Written request A -
Answer these questions using the court excerpt below, one answer per line, marked (i), (ii) and (iii):
(i) Who is the learned Additional Public Prosecutor for the respondent / State?
(ii) Under which section of the Code of Criminal Procedure was the application purportedly moved?
(iii) Who passed the impugned judgment and order dated 23.7.2004?
Written request B - Reproduce the part of the court excerpt below between "2 Heard Shri." and "respondent / State.", inclusive.

Page -
2 Heard Shri. Firdos Mirza, the learned counsel for the
appellant and Shri. A.V. Palshikar, the learned Additional Public
Prosecutor for the respondent / State.
3 The learned counsel for the accused Shri. Firdos Mirza
invites my attention to an application purportedly moved under
section 482 of Code of Criminal Procedure dated 30.11.2017,
which is signed and affirmed by both the injured / informant and
the convicted accused, the prayer clause of which reads thus:
"(i) grant permission to the applicants to compound the offence in Crime No. 125/2002 for the offence punishable under section 307 of IPC;
(ii) quash and set aside the impugned judgment and order dated 23.7.2004 passed by the 2nd Addl. Sessions Judge, Amravati, in Session Trial No. 37/2003; and
(iii) grant any other relief (s) as may be deemed just, fit and proper, under the facts and circumstances of the case in favour of the applicants".

Material -
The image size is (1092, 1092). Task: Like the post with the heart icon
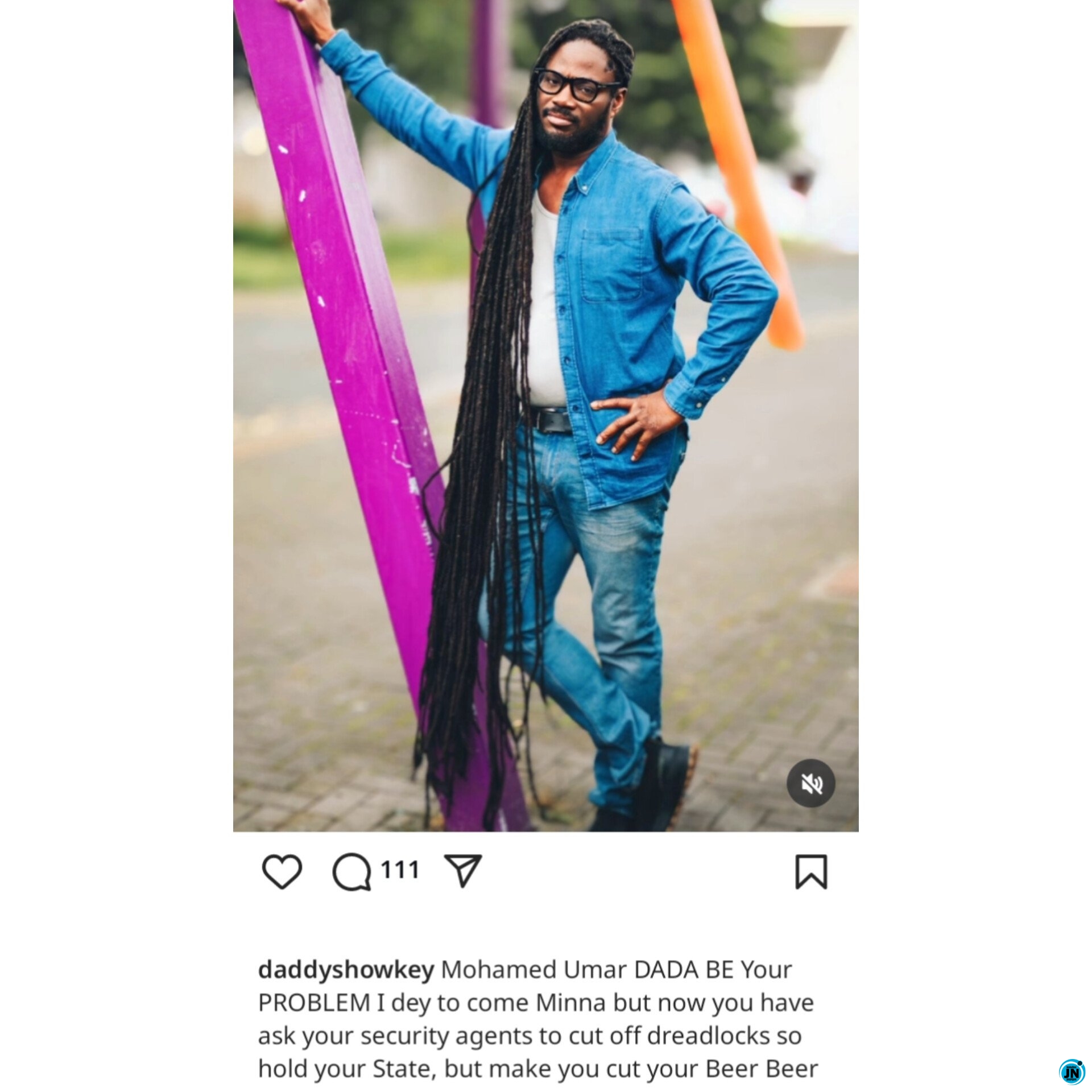click(282, 871)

Exercise solution A -
(i) Shri. A.V. Palshikar
(ii) Section 482
(iii) The 2nd Addl. Sessions Judge, Amravati

Exercise solution B -
2 Heard Shri. Firdos Mirza, the learned counsel for the
appellant and Shri. A.V. Palshikar, the learned Additional Public
Prosecutor for the respondent / State.